> **Records to use**
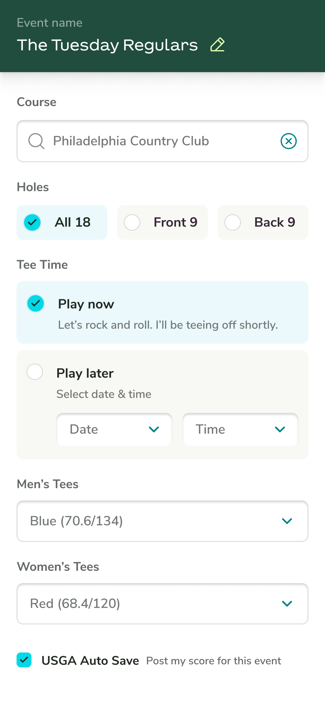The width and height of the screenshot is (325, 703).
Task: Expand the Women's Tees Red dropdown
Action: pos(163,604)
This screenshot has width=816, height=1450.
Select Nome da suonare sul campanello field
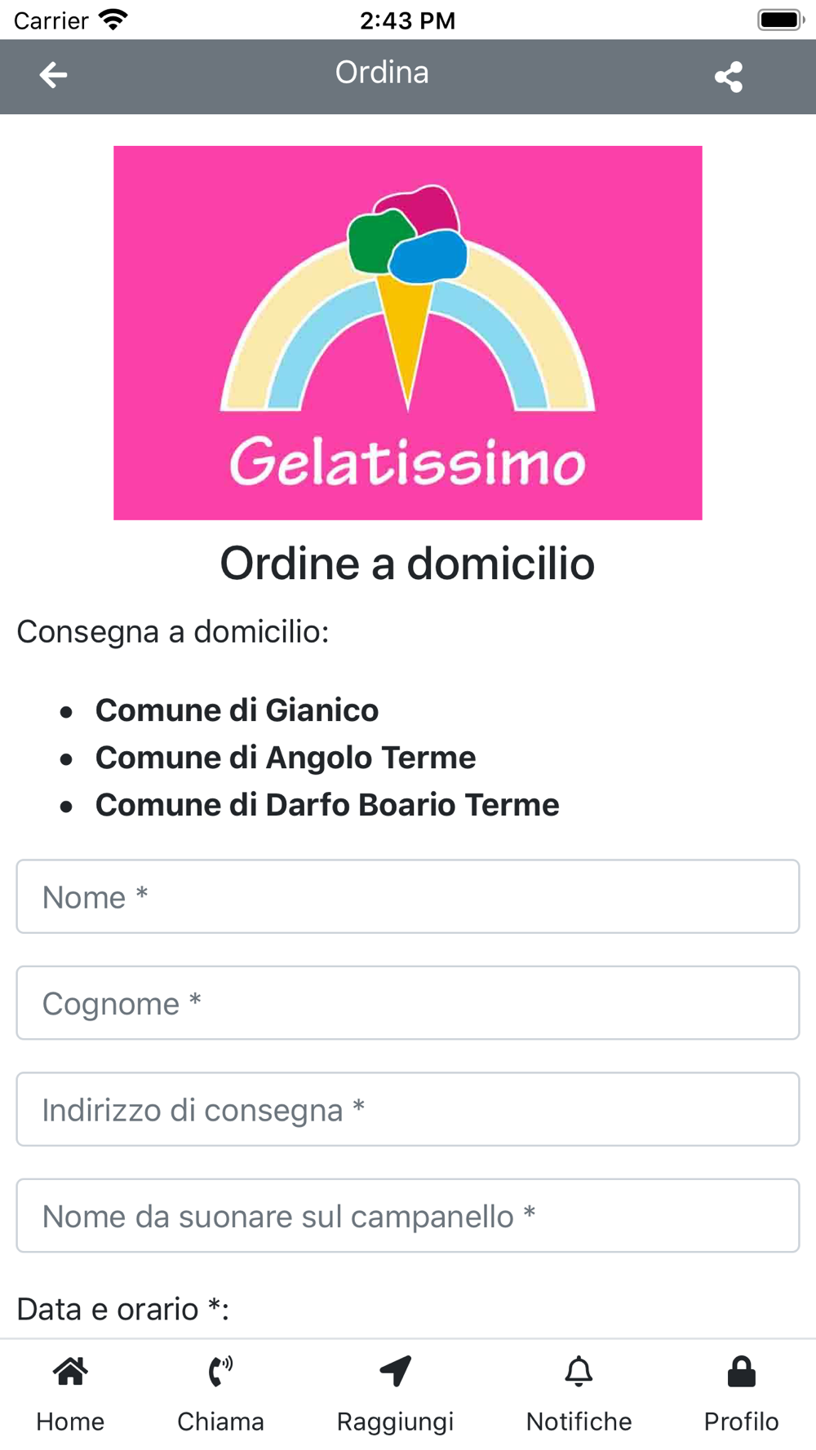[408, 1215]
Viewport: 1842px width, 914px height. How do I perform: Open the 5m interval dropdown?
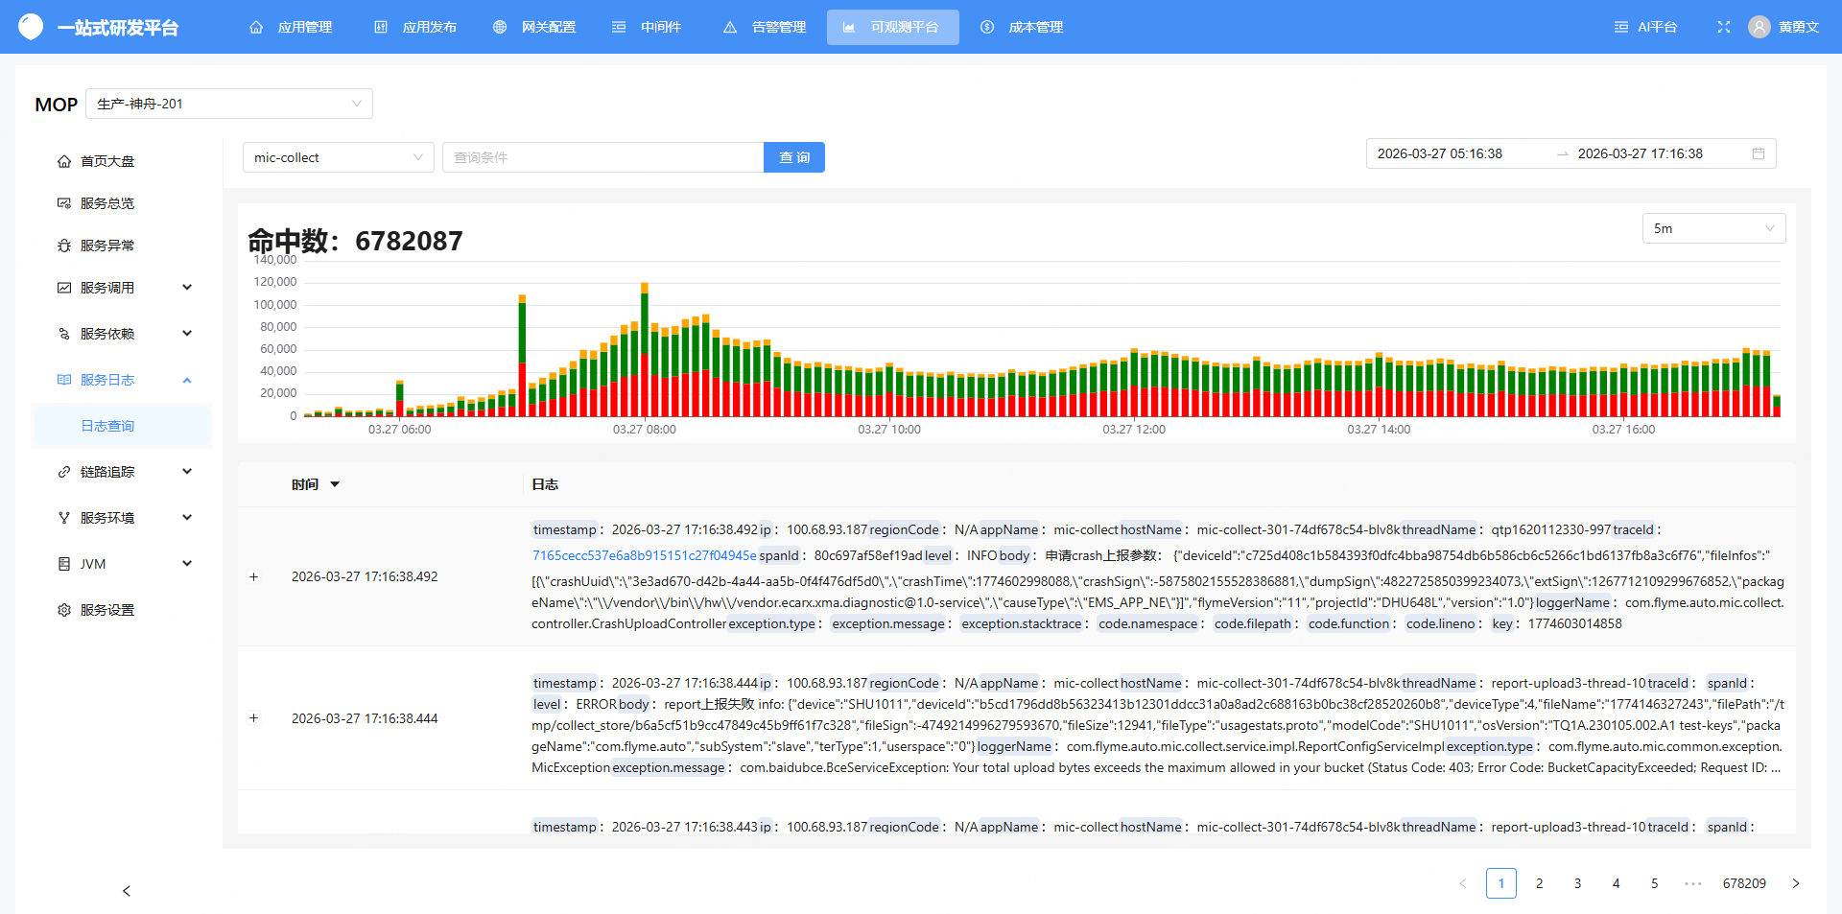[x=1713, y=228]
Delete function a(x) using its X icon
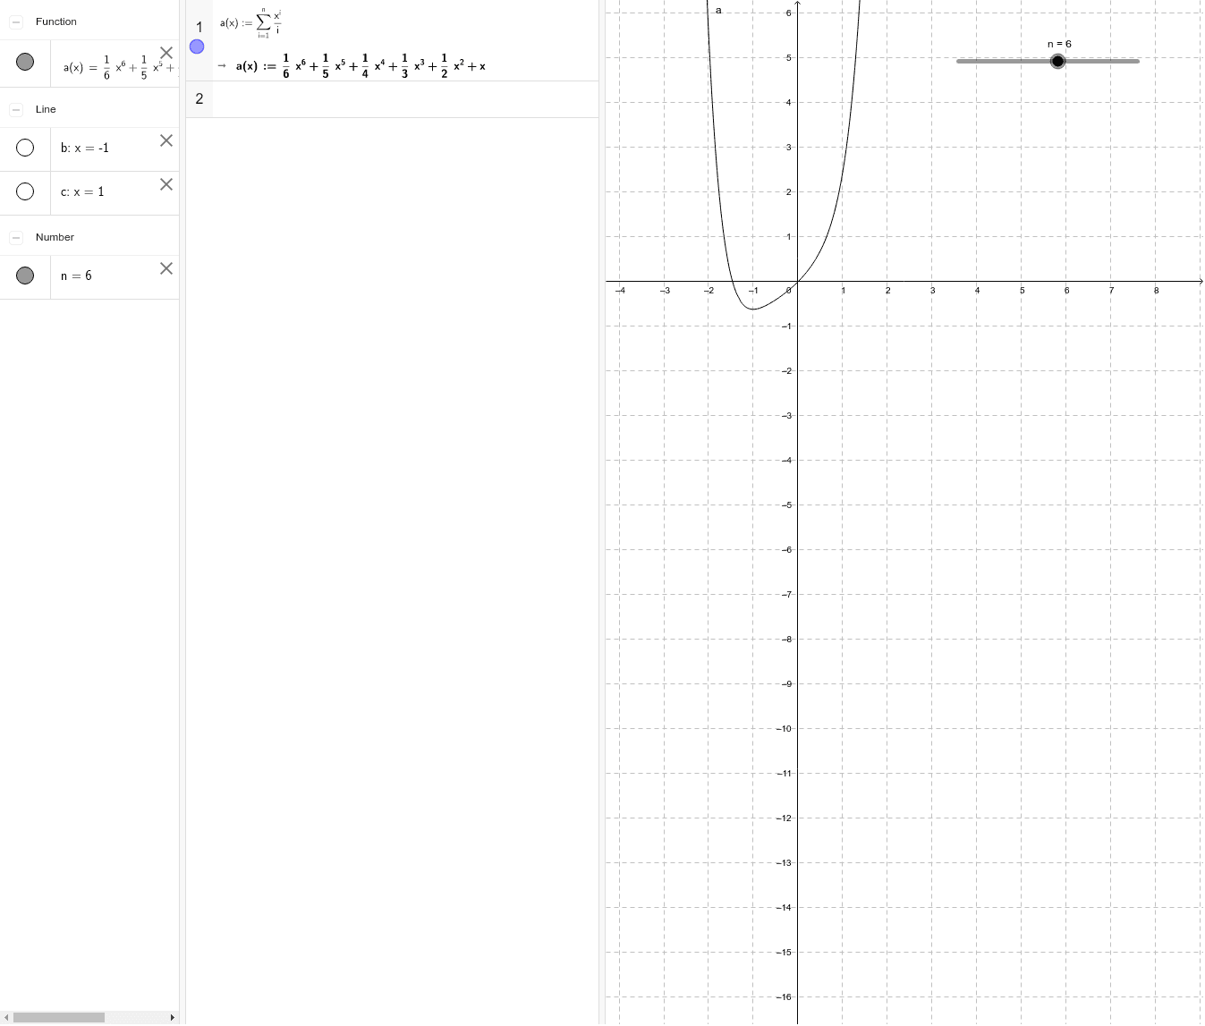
--
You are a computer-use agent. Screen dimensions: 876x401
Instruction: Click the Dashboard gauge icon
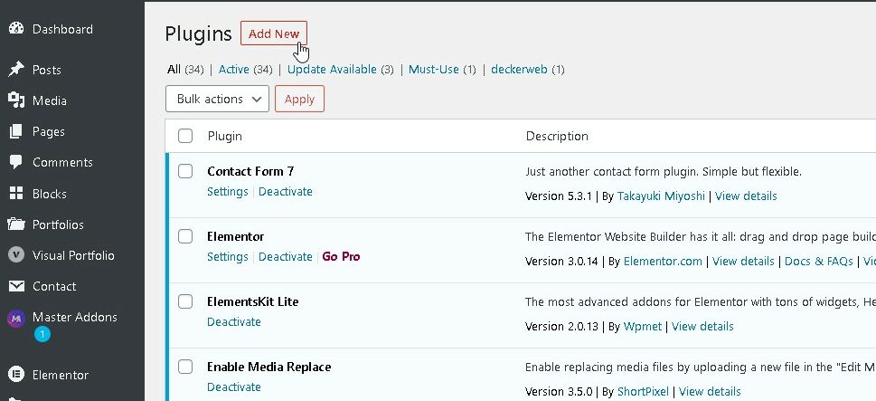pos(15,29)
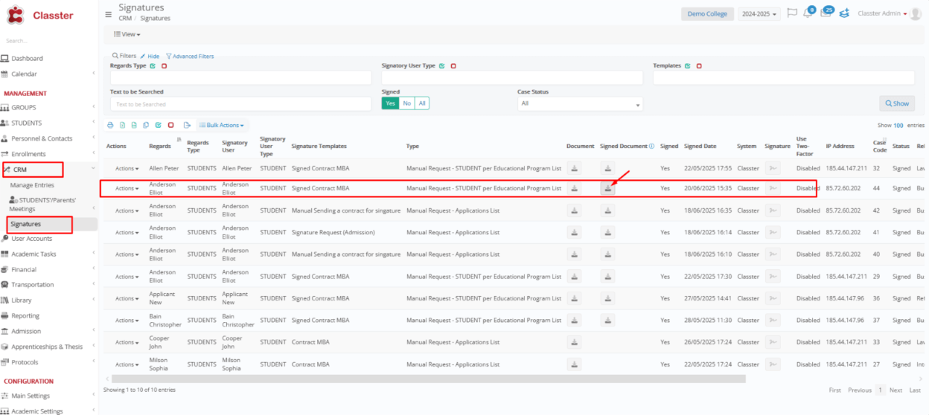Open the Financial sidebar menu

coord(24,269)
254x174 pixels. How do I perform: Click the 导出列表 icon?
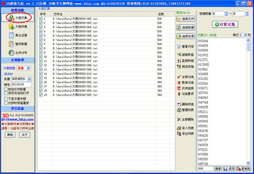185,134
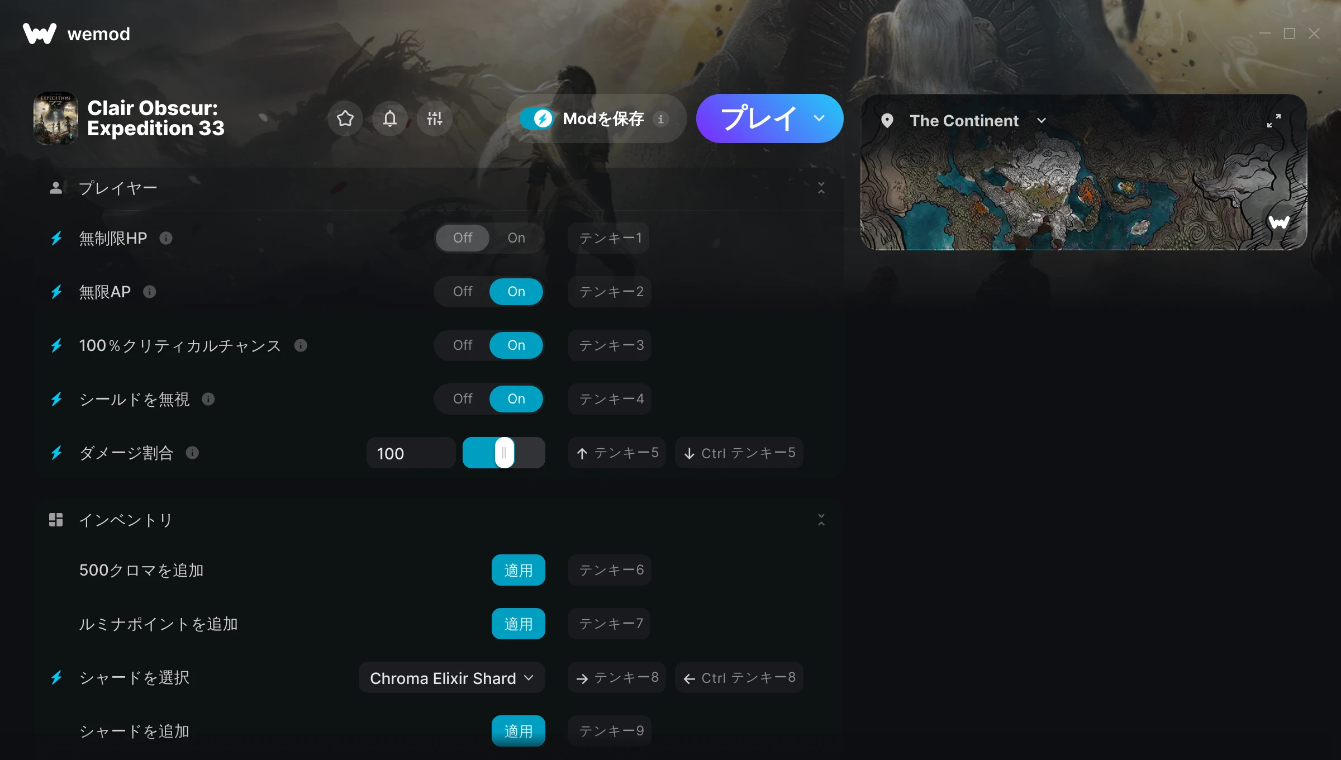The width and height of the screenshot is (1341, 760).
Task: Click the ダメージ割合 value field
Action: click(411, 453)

> **Requirement**
When you reach the line with "This screenshot has width=816, height=1450." in the records above, start writing out each line exactly, and stop after the line with "Delete function a(x) using its X icon". Pictures stay out.

> **Solution to this problem**
This screenshot has width=816, height=1450.
Select Nome da suonare sul campanello field
[408, 1215]
Viewport: 1842px width, 914px height. How do I perform: Open the 5m interval dropdown?
[x=1713, y=228]
Delete function a(x) using its X icon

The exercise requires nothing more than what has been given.